27/10/2007versione stampabilestampainvia paginainvia



Israele vota sanzioni punitiva per Gaza e tratta con Abbas. Ma la popolazione civile è allo stremo
Non è certo una novità per il governo israeliano, ma ancora una volta ha ignorato gli appelli della comunità internazionale. Ed è così che giovedì 25 ottobre il ministro della Difesa, Ehud Barak, ha approvato un pacchetto che prevede una nuova serie di sanzioni contro la Striscia di Gaza. Taglio della fornitura di energia elettrica compresa.

Futuro al buio. La misura scatta nel caso di attacchi con razzi Qassam dalla Striscia verso le città israeliane, il che è solo un espediente dialettico, visto che i lanci sono quotidiani. Come spesso accade, però, invece di risolvere il problema dei tiri di razzi, le sanzioni mortificano ancora di più una popolazione civile allo stremo.
''Il taglio dell'energia elettrica a Gaza deciso da Israele costituisce una violazione della convenzione di Ginevra'', ha tuonato Ahmed Yusef, consigliere politico del leader di Hamas, Ismail Haniyeh. Le brigate al-Quds, ala militare della Jihad Islamica, hanno fatto sapere che i lanci di razzi contro Israele continueranno nonostante le sanzioni, e avranno fine solo quando Israele la smetterà di colpirci. Un film già visto, un gran brutto film, dalla sceneggiatura scontata: i gruppi armati lanciano i Qassam in reazione a un intervento armato israeliano, come quelli che hanno portato all'omicidio di un esponente di Hamas e di due miliziani della Jihad Islamica nei giorni scorsi. Israele reagisce con un'altra incursione o con le sanzioni. Un cane che si morde la coda, ma solo dopo aver azzannato quel che resta dei palestinesi.
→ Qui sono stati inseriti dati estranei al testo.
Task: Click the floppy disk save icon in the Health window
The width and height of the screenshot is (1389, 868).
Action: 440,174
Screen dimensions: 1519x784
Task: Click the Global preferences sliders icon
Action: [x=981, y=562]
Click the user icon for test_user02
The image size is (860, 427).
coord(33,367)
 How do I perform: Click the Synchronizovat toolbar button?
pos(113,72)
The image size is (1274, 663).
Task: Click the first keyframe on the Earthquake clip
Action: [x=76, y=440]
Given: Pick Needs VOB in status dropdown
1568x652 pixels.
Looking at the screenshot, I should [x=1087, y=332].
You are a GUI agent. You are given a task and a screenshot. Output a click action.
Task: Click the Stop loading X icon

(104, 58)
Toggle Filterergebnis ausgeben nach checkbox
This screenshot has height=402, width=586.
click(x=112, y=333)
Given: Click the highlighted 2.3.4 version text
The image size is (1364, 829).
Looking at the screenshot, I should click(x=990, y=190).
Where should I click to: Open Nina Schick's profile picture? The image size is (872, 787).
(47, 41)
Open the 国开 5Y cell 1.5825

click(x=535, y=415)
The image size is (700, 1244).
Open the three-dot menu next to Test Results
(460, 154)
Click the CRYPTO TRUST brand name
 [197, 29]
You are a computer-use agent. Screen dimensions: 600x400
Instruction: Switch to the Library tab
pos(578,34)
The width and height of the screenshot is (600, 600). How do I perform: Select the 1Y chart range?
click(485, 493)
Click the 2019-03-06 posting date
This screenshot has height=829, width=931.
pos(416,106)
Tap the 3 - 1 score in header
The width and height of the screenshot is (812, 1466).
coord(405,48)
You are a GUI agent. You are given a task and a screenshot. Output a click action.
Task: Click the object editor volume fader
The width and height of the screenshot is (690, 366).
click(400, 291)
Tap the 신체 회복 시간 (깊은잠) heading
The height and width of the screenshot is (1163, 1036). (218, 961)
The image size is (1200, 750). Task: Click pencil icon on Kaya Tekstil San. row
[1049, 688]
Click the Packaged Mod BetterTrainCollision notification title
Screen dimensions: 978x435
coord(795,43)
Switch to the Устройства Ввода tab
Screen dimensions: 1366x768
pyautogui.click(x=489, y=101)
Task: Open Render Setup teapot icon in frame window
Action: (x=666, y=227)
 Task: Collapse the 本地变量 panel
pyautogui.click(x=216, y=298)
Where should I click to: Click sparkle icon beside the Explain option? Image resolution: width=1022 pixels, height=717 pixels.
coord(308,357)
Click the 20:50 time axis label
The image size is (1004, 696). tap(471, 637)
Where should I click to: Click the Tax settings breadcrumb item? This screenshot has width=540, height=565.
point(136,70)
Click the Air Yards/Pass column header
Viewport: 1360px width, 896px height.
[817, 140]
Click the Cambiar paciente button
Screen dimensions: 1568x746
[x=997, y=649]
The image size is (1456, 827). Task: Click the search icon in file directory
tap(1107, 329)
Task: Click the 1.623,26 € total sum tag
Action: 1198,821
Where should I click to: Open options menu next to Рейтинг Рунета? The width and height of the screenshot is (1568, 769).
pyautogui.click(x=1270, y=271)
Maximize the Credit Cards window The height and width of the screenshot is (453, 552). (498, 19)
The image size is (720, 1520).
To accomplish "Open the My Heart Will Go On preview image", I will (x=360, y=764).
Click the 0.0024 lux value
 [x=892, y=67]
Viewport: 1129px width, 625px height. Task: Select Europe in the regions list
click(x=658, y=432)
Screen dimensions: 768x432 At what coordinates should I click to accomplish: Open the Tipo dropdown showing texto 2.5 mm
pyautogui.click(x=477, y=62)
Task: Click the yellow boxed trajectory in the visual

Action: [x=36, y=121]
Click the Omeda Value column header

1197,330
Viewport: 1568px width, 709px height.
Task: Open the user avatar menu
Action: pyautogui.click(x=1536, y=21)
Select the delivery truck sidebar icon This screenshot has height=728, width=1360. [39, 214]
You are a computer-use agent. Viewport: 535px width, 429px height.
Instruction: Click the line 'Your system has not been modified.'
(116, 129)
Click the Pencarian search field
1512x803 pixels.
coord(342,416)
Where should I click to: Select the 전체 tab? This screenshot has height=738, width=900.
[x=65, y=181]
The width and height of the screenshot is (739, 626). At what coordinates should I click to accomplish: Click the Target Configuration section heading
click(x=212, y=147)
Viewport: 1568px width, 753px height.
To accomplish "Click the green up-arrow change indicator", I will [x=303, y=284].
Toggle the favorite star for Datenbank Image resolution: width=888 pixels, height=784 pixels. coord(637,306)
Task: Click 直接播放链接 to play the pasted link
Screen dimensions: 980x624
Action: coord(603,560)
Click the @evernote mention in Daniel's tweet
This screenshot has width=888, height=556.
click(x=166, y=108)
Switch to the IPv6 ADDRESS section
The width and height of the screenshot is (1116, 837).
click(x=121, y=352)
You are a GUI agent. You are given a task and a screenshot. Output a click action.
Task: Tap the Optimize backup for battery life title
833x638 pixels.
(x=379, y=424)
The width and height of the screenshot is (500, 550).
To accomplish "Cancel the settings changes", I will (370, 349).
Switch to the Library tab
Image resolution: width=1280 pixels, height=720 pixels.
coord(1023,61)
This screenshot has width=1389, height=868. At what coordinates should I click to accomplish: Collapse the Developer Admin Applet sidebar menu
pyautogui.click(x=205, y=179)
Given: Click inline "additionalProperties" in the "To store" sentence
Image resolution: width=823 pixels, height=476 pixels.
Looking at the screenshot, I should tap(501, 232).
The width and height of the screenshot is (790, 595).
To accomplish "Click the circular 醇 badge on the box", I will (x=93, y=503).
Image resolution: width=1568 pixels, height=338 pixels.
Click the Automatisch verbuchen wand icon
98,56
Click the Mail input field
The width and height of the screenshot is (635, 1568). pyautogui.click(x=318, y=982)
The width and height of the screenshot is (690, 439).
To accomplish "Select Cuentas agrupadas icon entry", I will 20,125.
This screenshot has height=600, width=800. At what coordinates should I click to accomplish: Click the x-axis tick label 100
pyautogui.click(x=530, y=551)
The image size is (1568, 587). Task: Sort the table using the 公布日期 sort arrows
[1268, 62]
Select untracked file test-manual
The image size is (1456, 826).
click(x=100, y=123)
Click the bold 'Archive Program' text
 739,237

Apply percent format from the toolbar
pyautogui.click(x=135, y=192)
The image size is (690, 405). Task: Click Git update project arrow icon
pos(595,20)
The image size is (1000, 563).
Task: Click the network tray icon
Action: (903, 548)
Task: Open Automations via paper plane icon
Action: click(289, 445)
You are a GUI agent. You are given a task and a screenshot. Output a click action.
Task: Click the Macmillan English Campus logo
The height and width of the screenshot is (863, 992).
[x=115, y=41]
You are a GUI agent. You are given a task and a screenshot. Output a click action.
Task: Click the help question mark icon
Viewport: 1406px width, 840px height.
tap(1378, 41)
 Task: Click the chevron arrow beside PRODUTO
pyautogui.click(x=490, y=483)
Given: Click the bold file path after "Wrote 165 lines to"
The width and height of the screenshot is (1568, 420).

Strategia tragica. Israele, infatti, fornisce al milione e mezzo di palestinesi che vivono pressati nella Striscia di Gaza, il 60 percento della corrente elettrica.''Prego Israele di ripensarci'', ha dichiarato John Holmes, il vice segretario generale delle Nazioni Unite, ''non siamo ancora alla carestia, ma siamo nel mezzo di una devastante crisi umanitaria a Gaza''. Un esempio? Domenica scorsa l’ospedale di Shifa, nella Striscia di Gaza, denunciava l’impossibilità di compiere operazioni chirurgiche per mancanza di anestetico. La privazione della corrente elettrica non potrà che peggiorare la situazione.
Le autorità israeliane hanno tenuto a specificare che i primi black – out saranno di 'soli' 15 minuti, e che si cercherà di tener conto delle esigenze sanitarie, ma se il lancio di razzi prosegue o s'intensifica le misure verranno aggravate.
Israele, dunque, insiste sulla stessa strategia: portare la popolazione civile a un tale livello di esasperazione da provocare il rovesciamento del governo di Hamas, che domina la Striscia dopo averne buttato fuori Fatah. In parallelo continua l'azione diplomatica di Tel Aviv verso il presidente Abbas, che venerdì ha incontrato il premier israeliano Olmert a Gerusalemme.
Ma che credibilità crede di offrire Israele a un presidente che tratta con un governo che taglia la corrente alla povera gente? Si potrà ottenere un passo indietro di Hamas di fronte al boicottaggio della Striscia, ma questo non significa che la popolazione affamata ed esasperata accetterà un dialogo con coloro che decidono sanzioni come queste.